§ **Task**
Pull out every line in the rows below that contains the string "Viewport". Match its capitalization exactly.

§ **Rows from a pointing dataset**
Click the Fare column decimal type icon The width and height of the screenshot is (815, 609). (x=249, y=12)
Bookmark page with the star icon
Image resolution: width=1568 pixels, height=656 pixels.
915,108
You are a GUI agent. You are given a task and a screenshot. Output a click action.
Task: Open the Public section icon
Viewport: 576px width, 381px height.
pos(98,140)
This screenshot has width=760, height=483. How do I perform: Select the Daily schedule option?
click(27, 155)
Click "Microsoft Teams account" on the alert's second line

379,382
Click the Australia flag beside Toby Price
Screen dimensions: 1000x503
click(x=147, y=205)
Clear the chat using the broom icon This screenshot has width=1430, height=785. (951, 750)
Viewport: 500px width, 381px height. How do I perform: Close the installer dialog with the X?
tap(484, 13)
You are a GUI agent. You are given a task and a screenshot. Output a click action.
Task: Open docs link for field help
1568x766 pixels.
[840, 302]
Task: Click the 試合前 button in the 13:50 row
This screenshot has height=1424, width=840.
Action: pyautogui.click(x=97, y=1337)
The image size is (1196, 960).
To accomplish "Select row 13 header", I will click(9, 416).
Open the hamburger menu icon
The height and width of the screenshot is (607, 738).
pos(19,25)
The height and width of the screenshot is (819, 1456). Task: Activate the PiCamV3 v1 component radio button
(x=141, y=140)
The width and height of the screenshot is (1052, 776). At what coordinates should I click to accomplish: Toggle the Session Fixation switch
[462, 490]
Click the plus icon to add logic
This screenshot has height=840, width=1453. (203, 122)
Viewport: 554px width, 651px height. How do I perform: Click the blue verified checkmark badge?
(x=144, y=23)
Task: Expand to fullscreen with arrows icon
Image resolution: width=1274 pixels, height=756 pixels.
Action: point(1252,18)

§ **Worked answer**
Viewport: 576px width, 381px height.
Viewport: 500px width, 381px height. How do I perform: Close the installer dialog with the X?
Viewport: 554px width, 651px height. How do I perform: Click the blue verified checkmark badge?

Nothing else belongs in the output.